Windows RT is crap, I don’t even know why they made it!
Because of ARM. RT is made for ARM and that doesn’t make it a bad system. RT, in fact, has some advantages over regular Windows 8. First, let’s discuss what RT is:
- a tablet OS with a UI that works on desktops, laptops, and tablets as well
- an OS specifically designed to run on ARM rather than on x86 systems
- a locked down OS that comes only preinstalled and cannot be installed separately on any system
Okay, we have that out of the way. For simple-minded folks, Windows RT is to Windows 8 like iOS is to OS X for a mac except (and this is the confusing part), Windows RT behaves and looks 99% like Windows 8. This puts people in a weird position of “Looks/smells like desktop but can’t run any regular windows programs on it!”. Yes, this is due to ARM which requires different software architecture.

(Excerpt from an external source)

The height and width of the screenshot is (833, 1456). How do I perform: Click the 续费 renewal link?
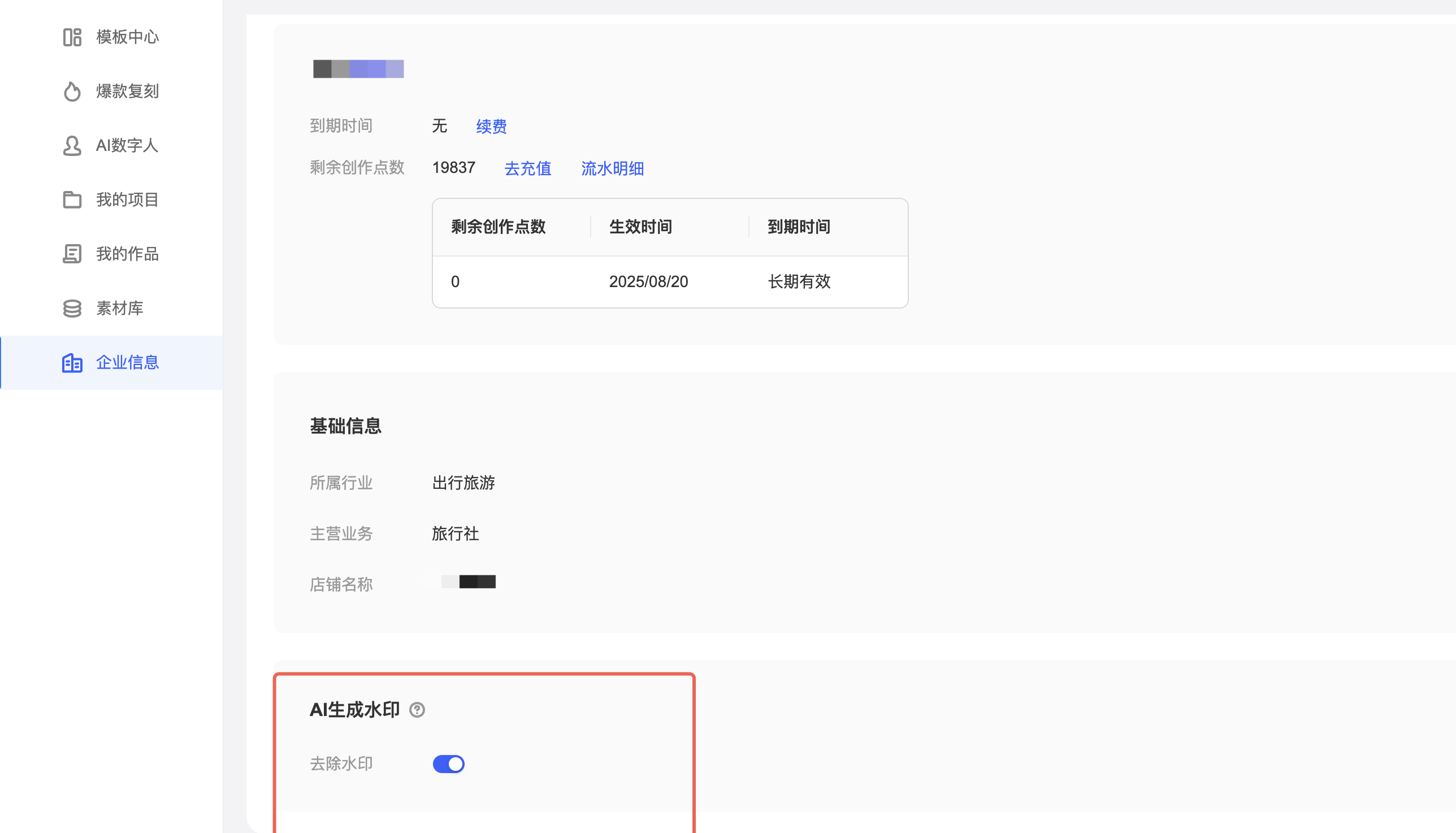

So what does RT offer over Windows 8?
- well, ability to run on ARM processors and ARM devices which are generally cheaper than x86 devices and are generally used for tablets, phones, phablets and so on.
- it has a smaller battery drain. It’s specifically made to speed up your work and lower battery consumption
Okay, that’s all I know but those are the basics. Some people may feel ripped off and put off by this especially since tablets are now coming out in two flavors: Windows RT and Windows 8 with several hundred dollars between them.
One more thing to realize is that Windows RT is really all about tablets. What do you run on tablets? Tablet applications. What are those? Modern UI apps and those run both desktop-wide and tablet-wide which is awesome. You may not be able to access photoshop but photoshop isn’t made for tablet use (and for that matter isn’t fully available for Android or iOS either) but there most likely will be an app for it soon enough.
So why bet on Modern UI and hope that developers use tools to create those rather than fully desktop apps? Easy. Wait, yeah, ease of development. Modern UI apps are much easier to create and there’s also the prospect of easier distribution (Windows Store) and a wider audience. So unless an app is geared specifically toward desktop use (Adobe’s creative suite, programming tools etc.), you’ll most likely see a Modern UI app pop-up.
It’s expensive and cumbersome to update
Don’t make me laugh. So, first of all here’s Windows 8 pricing:
- $39.99 limited time upgrade to Pro download, shipped for $69.99
- $99.99 for a clean install of pro on your system
Should I get it?
Don’t care. It’s your own personal choice. I’m not here to be a fanboy. I’m not “pro” something forever and fight to death about it. I enjoy Windows 8, and that’s good for me. I enjoy a plethora of other platforms as well. I don’t use a Mac, doesn’t mean I hate it or find it inferior in general. Nope. I just have my wee $400 laptop with my wee Windows 8 to play my games on, write, browse and so on. Windows 8 gave me a little performance boost and made it more fun for me to work. That’s my take on it.